Hay distintas variantes de esta posición para hacerla menos monótona
Cuatro posiciones basadas en el misionero para alcanzar el placer
El misionero tiene muchas variantes.

Una de las cosas primordiales para mantener viva la pasión entre las parejas es encontrar esos elementos o ingredientes que le den variedad a la vida sexual. Para ello, existen una infinidad de de cosas por explorar, entre ellas jugar con las posiciones sexuales.

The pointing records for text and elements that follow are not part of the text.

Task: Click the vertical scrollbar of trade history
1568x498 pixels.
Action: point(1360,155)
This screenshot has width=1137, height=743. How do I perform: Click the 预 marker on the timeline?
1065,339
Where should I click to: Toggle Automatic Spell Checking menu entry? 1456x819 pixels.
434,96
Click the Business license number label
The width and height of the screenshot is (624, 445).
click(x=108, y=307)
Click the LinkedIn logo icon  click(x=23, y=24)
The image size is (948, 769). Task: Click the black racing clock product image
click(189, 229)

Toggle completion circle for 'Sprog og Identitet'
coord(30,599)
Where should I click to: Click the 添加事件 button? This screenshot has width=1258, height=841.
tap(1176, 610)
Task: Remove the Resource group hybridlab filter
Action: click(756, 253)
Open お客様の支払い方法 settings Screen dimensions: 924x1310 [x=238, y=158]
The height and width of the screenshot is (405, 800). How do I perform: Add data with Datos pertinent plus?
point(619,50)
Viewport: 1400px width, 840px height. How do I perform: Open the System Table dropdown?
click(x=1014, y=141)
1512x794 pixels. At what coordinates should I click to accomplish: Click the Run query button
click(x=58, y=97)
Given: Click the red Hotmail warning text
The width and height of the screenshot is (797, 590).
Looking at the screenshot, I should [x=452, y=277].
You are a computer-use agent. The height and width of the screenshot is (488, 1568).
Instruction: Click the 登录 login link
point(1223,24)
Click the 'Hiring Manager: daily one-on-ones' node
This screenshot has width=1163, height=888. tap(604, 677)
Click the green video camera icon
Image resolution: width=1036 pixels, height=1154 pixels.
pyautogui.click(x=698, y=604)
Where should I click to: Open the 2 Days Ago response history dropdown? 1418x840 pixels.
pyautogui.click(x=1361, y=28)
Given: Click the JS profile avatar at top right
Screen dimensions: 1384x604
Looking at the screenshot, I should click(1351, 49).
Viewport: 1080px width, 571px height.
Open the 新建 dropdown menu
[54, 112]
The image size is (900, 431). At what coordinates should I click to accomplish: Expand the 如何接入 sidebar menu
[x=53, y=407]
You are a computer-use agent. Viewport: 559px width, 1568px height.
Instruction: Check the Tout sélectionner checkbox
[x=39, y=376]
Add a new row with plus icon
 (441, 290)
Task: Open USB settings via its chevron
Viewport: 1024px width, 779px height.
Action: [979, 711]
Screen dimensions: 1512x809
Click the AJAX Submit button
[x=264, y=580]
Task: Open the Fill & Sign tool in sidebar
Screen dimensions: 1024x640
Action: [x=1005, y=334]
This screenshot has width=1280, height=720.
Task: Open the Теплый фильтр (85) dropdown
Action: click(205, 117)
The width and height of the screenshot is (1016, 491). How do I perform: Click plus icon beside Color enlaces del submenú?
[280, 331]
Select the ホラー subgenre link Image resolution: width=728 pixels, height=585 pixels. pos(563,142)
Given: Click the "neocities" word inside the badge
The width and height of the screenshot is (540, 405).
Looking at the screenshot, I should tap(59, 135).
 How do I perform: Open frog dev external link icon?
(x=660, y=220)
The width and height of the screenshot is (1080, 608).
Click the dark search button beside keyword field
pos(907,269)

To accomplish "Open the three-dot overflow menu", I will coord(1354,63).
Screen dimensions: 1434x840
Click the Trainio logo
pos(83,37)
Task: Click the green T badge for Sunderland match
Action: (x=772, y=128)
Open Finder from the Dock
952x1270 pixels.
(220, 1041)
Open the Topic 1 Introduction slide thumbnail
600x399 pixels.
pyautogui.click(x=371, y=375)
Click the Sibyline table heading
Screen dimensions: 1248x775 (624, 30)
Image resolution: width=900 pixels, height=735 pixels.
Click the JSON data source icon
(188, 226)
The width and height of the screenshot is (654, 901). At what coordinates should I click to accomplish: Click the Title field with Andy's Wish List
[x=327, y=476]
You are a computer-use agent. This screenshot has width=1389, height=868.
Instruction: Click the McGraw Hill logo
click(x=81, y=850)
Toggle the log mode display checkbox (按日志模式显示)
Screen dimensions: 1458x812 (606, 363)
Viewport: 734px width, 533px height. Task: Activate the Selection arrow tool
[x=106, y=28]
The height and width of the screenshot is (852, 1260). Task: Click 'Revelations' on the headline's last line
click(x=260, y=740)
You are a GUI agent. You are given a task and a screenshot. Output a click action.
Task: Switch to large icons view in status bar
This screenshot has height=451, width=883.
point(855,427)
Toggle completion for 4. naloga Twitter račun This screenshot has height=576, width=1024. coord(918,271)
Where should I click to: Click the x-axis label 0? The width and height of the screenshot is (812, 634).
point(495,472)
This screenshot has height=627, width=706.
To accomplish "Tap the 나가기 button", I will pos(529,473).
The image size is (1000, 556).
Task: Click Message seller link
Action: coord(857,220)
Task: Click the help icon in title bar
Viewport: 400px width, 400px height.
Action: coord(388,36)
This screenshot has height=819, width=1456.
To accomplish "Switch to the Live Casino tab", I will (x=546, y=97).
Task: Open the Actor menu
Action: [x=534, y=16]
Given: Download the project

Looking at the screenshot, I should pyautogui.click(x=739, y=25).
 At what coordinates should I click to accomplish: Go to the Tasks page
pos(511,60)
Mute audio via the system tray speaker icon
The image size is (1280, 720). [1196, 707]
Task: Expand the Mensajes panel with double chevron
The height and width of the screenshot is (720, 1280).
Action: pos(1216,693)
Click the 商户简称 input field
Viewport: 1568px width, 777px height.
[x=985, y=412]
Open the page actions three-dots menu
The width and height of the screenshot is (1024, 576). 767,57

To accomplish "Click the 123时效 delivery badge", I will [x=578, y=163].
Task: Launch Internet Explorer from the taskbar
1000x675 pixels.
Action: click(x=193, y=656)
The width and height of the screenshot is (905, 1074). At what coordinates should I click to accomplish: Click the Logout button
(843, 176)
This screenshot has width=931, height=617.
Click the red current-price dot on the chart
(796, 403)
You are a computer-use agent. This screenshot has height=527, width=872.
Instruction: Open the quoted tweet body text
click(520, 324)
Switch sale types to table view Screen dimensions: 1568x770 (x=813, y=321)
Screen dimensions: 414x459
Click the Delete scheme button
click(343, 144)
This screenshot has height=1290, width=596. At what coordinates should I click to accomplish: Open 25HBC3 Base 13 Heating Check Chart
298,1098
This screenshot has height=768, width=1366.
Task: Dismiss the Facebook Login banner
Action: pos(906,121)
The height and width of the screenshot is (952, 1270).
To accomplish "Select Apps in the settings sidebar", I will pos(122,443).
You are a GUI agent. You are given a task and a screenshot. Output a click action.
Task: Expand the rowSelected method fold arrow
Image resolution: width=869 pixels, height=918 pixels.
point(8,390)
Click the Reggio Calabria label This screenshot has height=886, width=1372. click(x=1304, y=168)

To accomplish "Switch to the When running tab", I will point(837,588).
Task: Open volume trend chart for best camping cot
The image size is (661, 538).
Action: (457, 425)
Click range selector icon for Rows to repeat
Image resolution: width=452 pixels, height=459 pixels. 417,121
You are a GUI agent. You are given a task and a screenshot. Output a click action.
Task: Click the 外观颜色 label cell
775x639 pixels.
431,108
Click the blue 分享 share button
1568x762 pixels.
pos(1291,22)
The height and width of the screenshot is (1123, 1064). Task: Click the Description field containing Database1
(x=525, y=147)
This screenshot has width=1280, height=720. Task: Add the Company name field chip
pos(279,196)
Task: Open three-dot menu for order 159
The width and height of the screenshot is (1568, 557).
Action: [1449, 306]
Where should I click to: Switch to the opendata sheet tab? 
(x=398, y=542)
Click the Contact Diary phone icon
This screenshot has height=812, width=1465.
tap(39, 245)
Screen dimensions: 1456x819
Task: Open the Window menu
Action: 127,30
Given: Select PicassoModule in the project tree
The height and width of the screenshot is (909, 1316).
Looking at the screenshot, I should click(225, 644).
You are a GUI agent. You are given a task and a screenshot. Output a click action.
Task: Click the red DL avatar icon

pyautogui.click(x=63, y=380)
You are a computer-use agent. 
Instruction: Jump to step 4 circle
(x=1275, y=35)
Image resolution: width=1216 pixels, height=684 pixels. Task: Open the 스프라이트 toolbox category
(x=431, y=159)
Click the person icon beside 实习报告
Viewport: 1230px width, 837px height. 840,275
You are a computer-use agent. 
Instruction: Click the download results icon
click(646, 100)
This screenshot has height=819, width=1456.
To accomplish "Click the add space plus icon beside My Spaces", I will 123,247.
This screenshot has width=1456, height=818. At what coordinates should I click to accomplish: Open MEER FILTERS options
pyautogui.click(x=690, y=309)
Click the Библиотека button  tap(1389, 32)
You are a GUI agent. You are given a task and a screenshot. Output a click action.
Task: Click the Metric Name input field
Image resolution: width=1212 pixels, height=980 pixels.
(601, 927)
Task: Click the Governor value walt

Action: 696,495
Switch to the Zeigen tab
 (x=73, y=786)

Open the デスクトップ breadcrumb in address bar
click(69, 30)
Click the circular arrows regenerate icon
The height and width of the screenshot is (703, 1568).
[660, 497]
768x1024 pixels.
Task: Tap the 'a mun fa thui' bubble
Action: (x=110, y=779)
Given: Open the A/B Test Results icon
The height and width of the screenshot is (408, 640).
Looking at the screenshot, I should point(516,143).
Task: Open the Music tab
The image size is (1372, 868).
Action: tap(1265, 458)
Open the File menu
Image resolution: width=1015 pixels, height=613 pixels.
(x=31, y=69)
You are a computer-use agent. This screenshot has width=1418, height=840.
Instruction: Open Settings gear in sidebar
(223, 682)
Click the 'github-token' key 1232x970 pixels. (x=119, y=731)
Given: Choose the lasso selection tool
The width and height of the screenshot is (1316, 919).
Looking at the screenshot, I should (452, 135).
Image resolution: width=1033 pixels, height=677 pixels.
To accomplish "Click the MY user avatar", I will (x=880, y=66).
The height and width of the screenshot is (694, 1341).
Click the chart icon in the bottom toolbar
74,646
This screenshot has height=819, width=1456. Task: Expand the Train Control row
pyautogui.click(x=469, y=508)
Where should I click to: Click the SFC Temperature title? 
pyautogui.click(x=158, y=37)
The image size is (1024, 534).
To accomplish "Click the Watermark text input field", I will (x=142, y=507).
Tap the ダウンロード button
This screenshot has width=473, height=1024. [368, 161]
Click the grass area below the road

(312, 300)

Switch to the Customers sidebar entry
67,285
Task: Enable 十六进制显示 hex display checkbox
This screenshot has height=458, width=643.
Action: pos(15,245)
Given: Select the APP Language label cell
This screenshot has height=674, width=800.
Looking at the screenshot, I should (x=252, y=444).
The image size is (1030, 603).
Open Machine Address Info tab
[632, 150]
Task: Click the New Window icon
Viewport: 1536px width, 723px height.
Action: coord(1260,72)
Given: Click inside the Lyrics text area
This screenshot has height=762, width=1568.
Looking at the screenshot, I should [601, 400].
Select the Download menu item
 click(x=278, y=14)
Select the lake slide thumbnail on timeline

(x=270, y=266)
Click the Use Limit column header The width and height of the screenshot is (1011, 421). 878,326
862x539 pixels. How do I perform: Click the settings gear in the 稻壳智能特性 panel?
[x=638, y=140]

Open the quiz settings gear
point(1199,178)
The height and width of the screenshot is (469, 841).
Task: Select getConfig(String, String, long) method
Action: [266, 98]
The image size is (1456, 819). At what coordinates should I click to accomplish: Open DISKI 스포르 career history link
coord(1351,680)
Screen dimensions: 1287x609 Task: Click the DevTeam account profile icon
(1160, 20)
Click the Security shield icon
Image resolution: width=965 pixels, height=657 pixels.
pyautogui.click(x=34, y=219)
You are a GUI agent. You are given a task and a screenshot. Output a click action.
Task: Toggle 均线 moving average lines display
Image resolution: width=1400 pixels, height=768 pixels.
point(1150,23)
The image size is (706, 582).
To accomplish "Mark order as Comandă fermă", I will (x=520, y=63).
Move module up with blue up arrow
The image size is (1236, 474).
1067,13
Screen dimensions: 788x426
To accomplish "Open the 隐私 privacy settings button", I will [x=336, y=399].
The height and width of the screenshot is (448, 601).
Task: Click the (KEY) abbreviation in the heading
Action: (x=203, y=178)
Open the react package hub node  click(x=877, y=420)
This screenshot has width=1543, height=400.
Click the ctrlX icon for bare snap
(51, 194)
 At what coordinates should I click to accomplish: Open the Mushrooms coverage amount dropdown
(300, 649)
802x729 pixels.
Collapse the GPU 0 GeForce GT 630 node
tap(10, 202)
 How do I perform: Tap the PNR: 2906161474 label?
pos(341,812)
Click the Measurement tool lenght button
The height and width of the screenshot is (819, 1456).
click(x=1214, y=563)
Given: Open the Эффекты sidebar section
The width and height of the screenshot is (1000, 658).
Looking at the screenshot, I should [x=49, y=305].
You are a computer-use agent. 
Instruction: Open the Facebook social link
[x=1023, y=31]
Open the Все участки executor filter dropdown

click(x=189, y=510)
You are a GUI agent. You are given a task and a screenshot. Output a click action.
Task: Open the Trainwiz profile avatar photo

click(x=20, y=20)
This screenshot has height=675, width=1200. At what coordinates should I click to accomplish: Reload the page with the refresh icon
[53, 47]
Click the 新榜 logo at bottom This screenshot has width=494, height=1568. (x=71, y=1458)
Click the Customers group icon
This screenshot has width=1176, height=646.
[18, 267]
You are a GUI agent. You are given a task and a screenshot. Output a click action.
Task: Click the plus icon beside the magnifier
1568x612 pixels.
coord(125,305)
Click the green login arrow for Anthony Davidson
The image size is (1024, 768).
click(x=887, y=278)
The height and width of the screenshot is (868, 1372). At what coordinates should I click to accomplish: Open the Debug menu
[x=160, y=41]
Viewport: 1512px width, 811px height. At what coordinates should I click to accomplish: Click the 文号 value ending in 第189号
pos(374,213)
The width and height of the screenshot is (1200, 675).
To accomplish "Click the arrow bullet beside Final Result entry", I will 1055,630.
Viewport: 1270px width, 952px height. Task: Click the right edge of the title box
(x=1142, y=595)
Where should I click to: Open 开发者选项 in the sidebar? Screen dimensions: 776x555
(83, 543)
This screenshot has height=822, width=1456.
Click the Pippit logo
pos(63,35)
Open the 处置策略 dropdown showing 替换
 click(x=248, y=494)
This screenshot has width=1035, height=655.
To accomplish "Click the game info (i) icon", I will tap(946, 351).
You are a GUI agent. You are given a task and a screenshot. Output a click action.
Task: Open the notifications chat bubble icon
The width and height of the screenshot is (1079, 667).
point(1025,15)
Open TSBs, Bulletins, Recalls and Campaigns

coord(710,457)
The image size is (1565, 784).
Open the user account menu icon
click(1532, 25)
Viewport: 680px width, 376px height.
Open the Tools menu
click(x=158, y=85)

Una de las básicas y favoritas de todos los seres humanos es la del misionero. Aunque algunos la encuentran aburrida, a otros les brinda la mayor satisfacción y el placer. Para todos aquellos que la consideran una posición monótona y aburrida, hay excelentes noticias, ya que existen un par de variantes de la misma que de seguro te llamarán la atención.

Aquí te dejamos un listado para que te atrevas a ponerlas en práctica y así cambiar tu idea del misionero.

El gato juguetón. La mujer debe estar recostada boca arriba y deberá recorrer su cuerpo unos cuantos centímetros hacia la cabecera para que sus hombros queden alineados con tu mentón y que su cuerpo esté apoyado sobre el tuyo. Dobla las rodillas 45° para que puedas empujar la cadera hacia arriba y así hacer una penetración más suave.

El pretzel. La mujer debe recostarse sobre su costado izquierdo, mientras el hombre, de rodillas, rodea con sus piernas la izquierda de ella. Así podrá hacer una penetración desde atrás.

El catcher. El hombre deberá adoptar una posición de sentadilla, con las piernas separadas. La mujer, acostada boca arriba, deberá elevar la cadera para que llegue a la altura del pene. Levanta las piernas sobre los muslos de tu pareja, con los pies en punta, con los cuales podrás mantener el equilibro, ya sea tocando la cama o la pared.

El puente. La mujer debe recostarse boca arriba y elevar la cadera hasta formar con el resto de su cuerpo una línea recta. El hombre deberá arrodillarse entre las piernas de ella y rodearlas con su cuerpo. Empuja tu espalda baja con tus manos, apoya los codos en la cama o que pongan almohadas debajo de tu cadera.